■ Requirement
Please echo the material below word for word, from the line with "What do you see at coordinates (305, 699)" up to and including the line with "pyautogui.click(x=127, y=466)".

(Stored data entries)
[Start of Attachment]

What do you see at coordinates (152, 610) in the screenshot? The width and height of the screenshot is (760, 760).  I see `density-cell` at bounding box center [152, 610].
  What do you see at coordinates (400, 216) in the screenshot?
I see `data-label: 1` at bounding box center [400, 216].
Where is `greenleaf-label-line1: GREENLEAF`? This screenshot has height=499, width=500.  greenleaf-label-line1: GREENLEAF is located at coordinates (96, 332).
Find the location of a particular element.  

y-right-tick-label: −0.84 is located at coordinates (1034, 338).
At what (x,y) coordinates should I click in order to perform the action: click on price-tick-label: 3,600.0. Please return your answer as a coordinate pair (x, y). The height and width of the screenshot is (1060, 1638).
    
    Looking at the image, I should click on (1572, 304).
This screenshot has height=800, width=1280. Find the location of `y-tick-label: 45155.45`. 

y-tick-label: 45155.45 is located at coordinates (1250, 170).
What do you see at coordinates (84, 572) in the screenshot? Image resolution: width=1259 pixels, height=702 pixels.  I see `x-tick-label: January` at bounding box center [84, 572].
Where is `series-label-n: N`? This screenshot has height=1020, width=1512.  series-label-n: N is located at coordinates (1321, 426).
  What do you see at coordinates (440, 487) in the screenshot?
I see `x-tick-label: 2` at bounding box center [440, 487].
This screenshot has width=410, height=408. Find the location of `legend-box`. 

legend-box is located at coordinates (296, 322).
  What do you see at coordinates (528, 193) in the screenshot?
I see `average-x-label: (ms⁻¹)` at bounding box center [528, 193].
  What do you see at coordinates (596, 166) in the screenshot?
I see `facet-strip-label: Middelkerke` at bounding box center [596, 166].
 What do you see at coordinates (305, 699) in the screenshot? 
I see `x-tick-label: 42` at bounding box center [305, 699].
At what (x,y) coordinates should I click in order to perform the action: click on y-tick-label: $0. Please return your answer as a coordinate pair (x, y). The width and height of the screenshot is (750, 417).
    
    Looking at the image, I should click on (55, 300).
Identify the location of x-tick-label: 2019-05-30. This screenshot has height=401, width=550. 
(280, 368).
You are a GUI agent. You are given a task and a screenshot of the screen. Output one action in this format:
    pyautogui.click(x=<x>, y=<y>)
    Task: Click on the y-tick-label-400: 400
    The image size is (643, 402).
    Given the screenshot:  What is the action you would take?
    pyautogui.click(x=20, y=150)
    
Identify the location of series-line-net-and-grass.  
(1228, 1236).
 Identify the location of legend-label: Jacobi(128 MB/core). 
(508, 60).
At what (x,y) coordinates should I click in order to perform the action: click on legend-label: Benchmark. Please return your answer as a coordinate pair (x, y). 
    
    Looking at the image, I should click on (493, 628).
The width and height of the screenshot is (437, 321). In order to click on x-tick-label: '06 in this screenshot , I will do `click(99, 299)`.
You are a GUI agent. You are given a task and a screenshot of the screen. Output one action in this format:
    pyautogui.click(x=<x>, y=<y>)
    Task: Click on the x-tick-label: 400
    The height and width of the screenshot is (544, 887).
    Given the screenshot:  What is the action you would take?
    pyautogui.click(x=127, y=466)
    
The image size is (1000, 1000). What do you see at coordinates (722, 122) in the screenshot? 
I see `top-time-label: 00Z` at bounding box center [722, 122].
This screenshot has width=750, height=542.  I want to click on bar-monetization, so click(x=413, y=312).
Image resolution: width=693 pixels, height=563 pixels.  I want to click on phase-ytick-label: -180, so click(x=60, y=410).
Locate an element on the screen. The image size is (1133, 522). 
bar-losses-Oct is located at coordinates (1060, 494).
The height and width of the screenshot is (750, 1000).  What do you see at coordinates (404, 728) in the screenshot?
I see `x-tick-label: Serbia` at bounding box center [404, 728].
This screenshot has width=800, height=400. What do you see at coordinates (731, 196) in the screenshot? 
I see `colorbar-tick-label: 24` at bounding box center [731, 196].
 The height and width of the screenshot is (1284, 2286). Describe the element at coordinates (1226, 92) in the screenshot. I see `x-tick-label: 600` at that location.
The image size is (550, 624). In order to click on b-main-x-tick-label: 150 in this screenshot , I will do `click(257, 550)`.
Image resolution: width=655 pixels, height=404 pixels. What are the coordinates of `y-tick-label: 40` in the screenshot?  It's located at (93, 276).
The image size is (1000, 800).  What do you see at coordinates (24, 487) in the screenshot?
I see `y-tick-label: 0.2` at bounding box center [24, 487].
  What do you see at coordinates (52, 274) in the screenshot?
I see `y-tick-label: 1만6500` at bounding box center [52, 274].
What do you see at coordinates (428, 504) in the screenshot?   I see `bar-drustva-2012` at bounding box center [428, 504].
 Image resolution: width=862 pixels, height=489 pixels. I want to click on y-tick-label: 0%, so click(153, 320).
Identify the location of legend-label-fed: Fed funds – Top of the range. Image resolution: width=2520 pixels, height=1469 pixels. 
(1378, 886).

[End of Attachment]

■ Output for this exercise
 What do you see at coordinates (305, 699) in the screenshot? 
I see `x-tick-label: 42` at bounding box center [305, 699].
At what (x,y) coordinates should I click in order to perform the action: click on y-tick-label: $0. Please return your answer as a coordinate pair (x, y). The width and height of the screenshot is (750, 417).
    
    Looking at the image, I should click on (55, 300).
Identify the location of x-tick-label: 2019-05-30. This screenshot has height=401, width=550. 
(280, 368).
You are a GUI agent. You are given a task and a screenshot of the screen. Output one action in this format:
    pyautogui.click(x=<x>, y=<y>)
    Task: Click on the y-tick-label-400: 400
    The image size is (643, 402).
    Given the screenshot:  What is the action you would take?
    pyautogui.click(x=20, y=150)
    
Identify the location of series-line-net-and-grass.  
(1228, 1236).
 Identify the location of legend-label: Jacobi(128 MB/core). 
(508, 60).
At what (x,y) coordinates should I click in order to perform the action: click on legend-label: Benchmark. Please return your answer as a coordinate pair (x, y). 
    
    Looking at the image, I should click on (493, 628).
The width and height of the screenshot is (437, 321). In order to click on x-tick-label: '06 in this screenshot , I will do `click(99, 299)`.
You are a GUI agent. You are given a task and a screenshot of the screen. Output one action in this format:
    pyautogui.click(x=<x>, y=<y>)
    Task: Click on the x-tick-label: 400
    The height and width of the screenshot is (544, 887).
    Given the screenshot:  What is the action you would take?
    pyautogui.click(x=127, y=466)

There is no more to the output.